WHAT IS REQUIRED: Every entry must appear in the answer exactly as it does here.

SOURCE DATA:
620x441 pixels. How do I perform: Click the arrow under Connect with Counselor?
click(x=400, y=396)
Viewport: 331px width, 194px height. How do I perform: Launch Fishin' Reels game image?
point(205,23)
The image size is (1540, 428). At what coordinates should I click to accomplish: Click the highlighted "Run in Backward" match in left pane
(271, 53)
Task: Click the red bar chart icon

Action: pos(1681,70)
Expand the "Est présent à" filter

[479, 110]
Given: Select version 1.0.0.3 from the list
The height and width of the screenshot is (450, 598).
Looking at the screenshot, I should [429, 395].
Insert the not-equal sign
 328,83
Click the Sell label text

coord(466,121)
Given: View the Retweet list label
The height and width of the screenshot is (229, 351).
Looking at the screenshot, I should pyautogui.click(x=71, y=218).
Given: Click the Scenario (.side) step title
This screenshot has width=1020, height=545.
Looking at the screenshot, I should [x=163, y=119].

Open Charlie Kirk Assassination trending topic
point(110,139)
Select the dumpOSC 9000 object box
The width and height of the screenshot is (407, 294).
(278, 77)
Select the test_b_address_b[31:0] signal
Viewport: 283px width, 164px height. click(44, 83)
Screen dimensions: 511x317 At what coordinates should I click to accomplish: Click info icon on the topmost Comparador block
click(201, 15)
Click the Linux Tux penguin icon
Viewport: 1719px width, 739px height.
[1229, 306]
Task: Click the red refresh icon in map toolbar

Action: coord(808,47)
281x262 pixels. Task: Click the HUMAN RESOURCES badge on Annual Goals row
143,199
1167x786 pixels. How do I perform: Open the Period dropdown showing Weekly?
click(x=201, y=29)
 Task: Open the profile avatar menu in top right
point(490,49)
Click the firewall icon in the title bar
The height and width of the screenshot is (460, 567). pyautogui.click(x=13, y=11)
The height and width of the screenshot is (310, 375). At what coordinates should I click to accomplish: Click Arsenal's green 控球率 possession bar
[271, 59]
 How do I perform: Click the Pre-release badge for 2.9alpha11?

WRITTEN ANSWER:
620x441 pixels. How do I perform: Click the arrow under Connect with Counselor?
click(x=400, y=396)
Viewport: 331px width, 194px height. How do I perform: Launch Fishin' Reels game image?
point(205,23)
The image size is (1540, 428). At what coordinates should I click to accomplish: Click the highlighted "Run in Backward" match in left pane
(271, 53)
Task: Click the red bar chart icon

Action: pos(1681,70)
Expand the "Est présent à" filter

[479, 110]
Given: Select version 1.0.0.3 from the list
The height and width of the screenshot is (450, 598).
Looking at the screenshot, I should [429, 395].
Insert the not-equal sign
 328,83
Click the Sell label text

coord(466,121)
Given: View the Retweet list label
The height and width of the screenshot is (229, 351).
Looking at the screenshot, I should pyautogui.click(x=71, y=218).
Given: Click the Scenario (.side) step title
This screenshot has width=1020, height=545.
Looking at the screenshot, I should [x=163, y=119].

Open Charlie Kirk Assassination trending topic
point(110,139)
Select the dumpOSC 9000 object box
The width and height of the screenshot is (407, 294).
(278, 77)
Select the test_b_address_b[31:0] signal
Viewport: 283px width, 164px height. click(44, 83)
Screen dimensions: 511x317 At what coordinates should I click to accomplish: Click info icon on the topmost Comparador block
click(201, 15)
Click the Linux Tux penguin icon
Viewport: 1719px width, 739px height.
[1229, 306]
Task: Click the red refresh icon in map toolbar

Action: coord(808,47)
281x262 pixels. Task: Click the HUMAN RESOURCES badge on Annual Goals row
143,199
1167x786 pixels. How do I perform: Open the Period dropdown showing Weekly?
click(x=201, y=29)
 Task: Open the profile avatar menu in top right
point(490,49)
Click the firewall icon in the title bar
The height and width of the screenshot is (460, 567). pyautogui.click(x=13, y=11)
The height and width of the screenshot is (310, 375). At what coordinates should I click to accomplish: Click Arsenal's green 控球率 possession bar
[271, 59]
 How do I perform: Click the Pre-release badge for 2.9alpha11?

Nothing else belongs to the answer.